Don’t just dismiss information. Don’t just dismiss the absence of information. Read up on something called the survivorship bias. You supposedly have something resembling a brain in there. Use it. Don’t just throw some dumb rule you memorized at a piece of information and dismiss something. That’s just lazy. Also, do use a lazy rule sometimes too. Because sometimes prudence is the better option. You’ve got a mind in there. Use it. Decide when to use mental tools AND WHY.

However, all that aside…

Correlation can tell you when to dig deeper. With StLats that’s a bit of a problem. The stLats are thrown into an abyss and some output appears on your ticker on the website. That’s about the best we can say.

1.6.2 Many Correlation Coefficients: Kendall’s Tau (\(\tau\))

There are many measures of correlation out there.
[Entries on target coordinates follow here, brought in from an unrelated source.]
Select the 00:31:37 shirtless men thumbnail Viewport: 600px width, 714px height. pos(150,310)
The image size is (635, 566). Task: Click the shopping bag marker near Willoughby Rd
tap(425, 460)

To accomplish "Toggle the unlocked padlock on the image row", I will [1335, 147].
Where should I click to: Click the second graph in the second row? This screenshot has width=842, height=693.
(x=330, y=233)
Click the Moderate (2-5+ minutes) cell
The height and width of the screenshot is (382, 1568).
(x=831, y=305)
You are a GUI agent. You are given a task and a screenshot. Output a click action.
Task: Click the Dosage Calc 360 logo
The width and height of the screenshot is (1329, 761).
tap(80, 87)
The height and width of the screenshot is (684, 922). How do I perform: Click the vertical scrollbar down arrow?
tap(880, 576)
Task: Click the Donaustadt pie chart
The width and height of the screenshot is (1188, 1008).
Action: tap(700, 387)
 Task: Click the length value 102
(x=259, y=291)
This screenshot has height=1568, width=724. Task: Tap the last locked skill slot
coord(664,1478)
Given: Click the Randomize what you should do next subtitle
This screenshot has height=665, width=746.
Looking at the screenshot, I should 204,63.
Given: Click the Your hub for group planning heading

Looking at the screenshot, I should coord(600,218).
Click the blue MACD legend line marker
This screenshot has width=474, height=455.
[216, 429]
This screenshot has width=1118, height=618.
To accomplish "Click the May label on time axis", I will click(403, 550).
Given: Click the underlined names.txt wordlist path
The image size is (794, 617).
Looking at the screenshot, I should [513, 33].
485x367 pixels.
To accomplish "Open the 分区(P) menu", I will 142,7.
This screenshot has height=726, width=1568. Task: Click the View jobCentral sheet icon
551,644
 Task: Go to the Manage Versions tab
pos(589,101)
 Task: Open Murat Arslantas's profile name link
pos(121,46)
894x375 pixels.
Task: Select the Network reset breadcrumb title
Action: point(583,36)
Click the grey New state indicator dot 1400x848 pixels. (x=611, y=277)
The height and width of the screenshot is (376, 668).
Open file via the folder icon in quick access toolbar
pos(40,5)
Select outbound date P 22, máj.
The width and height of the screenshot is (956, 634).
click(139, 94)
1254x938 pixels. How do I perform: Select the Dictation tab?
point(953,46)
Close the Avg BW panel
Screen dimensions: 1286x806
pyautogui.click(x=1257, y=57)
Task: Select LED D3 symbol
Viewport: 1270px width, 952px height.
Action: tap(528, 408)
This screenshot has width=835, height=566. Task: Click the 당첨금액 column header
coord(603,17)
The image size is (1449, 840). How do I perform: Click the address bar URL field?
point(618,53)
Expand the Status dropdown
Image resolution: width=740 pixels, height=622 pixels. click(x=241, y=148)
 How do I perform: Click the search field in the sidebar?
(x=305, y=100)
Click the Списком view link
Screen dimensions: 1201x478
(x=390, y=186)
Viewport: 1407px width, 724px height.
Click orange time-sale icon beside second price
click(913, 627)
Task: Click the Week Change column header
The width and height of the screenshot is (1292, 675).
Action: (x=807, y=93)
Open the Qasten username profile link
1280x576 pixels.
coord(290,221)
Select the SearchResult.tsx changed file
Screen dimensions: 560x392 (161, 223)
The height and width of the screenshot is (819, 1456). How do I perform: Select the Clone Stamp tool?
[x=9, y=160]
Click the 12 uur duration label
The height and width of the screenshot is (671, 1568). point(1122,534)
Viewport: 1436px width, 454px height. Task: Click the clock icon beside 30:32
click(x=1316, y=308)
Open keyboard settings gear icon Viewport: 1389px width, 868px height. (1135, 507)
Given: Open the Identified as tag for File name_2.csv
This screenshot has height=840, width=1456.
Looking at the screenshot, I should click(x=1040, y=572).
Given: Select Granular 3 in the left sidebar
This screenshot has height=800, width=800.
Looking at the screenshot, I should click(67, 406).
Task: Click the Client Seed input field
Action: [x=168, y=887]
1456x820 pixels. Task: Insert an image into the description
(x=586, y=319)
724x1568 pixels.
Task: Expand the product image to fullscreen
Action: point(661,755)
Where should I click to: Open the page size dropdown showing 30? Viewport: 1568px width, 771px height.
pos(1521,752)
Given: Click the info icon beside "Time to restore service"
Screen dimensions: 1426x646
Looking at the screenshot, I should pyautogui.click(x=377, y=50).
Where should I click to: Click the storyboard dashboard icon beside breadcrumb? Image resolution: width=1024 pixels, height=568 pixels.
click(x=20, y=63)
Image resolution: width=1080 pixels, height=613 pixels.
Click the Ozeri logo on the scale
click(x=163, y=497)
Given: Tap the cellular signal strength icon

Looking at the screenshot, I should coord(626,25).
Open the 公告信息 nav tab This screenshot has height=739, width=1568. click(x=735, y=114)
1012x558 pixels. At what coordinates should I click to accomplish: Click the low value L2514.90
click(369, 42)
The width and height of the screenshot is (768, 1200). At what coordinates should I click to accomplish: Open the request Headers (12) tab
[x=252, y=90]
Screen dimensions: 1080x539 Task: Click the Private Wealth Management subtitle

And you can find information about them in the appendix. The basics of it are:

  1. The most common correlation coefficient is called the linear correlation coefficient or Pearson’s correlation.
  2. This only measures the strength of a linear relationship.

When citing “correlations”, this document uses what is called Kendall’s \(\tau\). \(tau\) is just a measure of how well two variables relate to each other.

It follows those general rules:

  • Values for this correlation range from -1 to 1.
  • Values close to -1 or 1 imply a strong relationship between the two variables.
  • If the correlation is 1 or -1, the variables are essentially the same variable.

I am using Kendall’s \(\tau\) because it can measure the strength of a relationship that isn’t linear. Technically, it works accurately on “monotonic” relationships, of which I found some in the data.

\(\tau\) does have a something that approaches an intuitive interpretation:

  • Concordance: An increase in the \(x\) variable occurs with an increase of the \(y\) variable.
  • Discordance: An increase in the \(x\) variable occurs with a decrease of the \(y\) variable.
  • If \(\tau\) is zero, there were an equal number of concordances and discordances, so basically there isn’t distinctive pattern in increases and decreases of \(y\).
  • If \(\tau\) is positive, then \(\tau\) is the proportion of times that concordances happened more often than discordances which indicates that in general,i.e., increases in \(x\) are associated with increases in \(y\).
  • If \(\tau\) i negative, then \(|\tau|\) (absolute value) tells us the proportion of times that discordances happen more often than concordances, i.e., increases in \(x\) are associated with decreases in \(y\).